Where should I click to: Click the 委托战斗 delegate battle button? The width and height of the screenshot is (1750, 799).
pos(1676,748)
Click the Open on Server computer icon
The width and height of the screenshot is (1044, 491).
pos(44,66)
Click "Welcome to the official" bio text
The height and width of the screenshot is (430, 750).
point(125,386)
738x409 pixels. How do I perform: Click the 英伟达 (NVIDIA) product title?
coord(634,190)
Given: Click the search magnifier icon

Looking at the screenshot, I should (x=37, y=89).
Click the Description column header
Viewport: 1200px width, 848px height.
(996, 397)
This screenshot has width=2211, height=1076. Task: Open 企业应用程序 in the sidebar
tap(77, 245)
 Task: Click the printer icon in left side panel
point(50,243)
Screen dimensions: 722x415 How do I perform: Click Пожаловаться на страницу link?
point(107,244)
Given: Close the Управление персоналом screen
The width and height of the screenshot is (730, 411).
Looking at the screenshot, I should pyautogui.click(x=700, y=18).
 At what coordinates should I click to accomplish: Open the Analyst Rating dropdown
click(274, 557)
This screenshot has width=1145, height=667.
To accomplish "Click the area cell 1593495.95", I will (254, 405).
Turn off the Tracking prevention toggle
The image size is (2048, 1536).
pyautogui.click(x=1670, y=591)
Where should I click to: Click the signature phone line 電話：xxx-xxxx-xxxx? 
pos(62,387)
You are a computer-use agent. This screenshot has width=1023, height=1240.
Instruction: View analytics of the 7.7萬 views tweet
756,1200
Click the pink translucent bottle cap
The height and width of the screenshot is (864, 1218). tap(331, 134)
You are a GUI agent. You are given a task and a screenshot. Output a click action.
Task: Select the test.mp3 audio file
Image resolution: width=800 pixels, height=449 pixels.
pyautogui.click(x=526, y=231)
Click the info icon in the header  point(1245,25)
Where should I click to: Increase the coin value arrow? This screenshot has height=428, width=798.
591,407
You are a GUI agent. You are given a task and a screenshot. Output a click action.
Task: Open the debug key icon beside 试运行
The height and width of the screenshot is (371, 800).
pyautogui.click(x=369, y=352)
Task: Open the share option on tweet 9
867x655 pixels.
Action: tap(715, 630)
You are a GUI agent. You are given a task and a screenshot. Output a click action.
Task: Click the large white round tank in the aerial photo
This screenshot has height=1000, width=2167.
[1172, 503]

○ ○ ○

_Prompt:_
The whole listing above needs to be transcribed exactly.

_Written solution:_
Where should I click to: Click the 委托战斗 delegate battle button? The width and height of the screenshot is (1750, 799).
pos(1676,748)
Click the Open on Server computer icon
The width and height of the screenshot is (1044, 491).
pos(44,66)
Click "Welcome to the official" bio text
The height and width of the screenshot is (430, 750).
point(125,386)
738x409 pixels. How do I perform: Click the 英伟达 (NVIDIA) product title?
coord(634,190)
Given: Click the search magnifier icon

Looking at the screenshot, I should (x=37, y=89).
Click the Description column header
Viewport: 1200px width, 848px height.
(996, 397)
This screenshot has width=2211, height=1076. Task: Open 企业应用程序 in the sidebar
tap(77, 245)
 Task: Click the printer icon in left side panel
point(50,243)
Screen dimensions: 722x415 How do I perform: Click Пожаловаться на страницу link?
point(107,244)
Given: Close the Управление персоналом screen
The width and height of the screenshot is (730, 411).
Looking at the screenshot, I should pyautogui.click(x=700, y=18).
 At what coordinates should I click to accomplish: Open the Analyst Rating dropdown
click(274, 557)
This screenshot has width=1145, height=667.
To accomplish "Click the area cell 1593495.95", I will (254, 405).
Turn off the Tracking prevention toggle
The image size is (2048, 1536).
pyautogui.click(x=1670, y=591)
Where should I click to: Click the signature phone line 電話：xxx-xxxx-xxxx? 
pos(62,387)
You are a computer-use agent. This screenshot has width=1023, height=1240.
Instruction: View analytics of the 7.7萬 views tweet
756,1200
Click the pink translucent bottle cap
The height and width of the screenshot is (864, 1218). tap(331, 134)
You are a GUI agent. You are given a task and a screenshot. Output a click action.
Task: Select the test.mp3 audio file
Image resolution: width=800 pixels, height=449 pixels.
pyautogui.click(x=526, y=231)
Click the info icon in the header  point(1245,25)
Where should I click to: Increase the coin value arrow? This screenshot has height=428, width=798.
591,407
You are a GUI agent. You are given a task and a screenshot. Output a click action.
Task: Open the debug key icon beside 试运行
The height and width of the screenshot is (371, 800).
pyautogui.click(x=369, y=352)
Task: Open the share option on tweet 9
867x655 pixels.
Action: tap(715, 630)
You are a GUI agent. You are given a task and a screenshot. Output a click action.
Task: Click the large white round tank in the aerial photo
This screenshot has height=1000, width=2167.
[1172, 503]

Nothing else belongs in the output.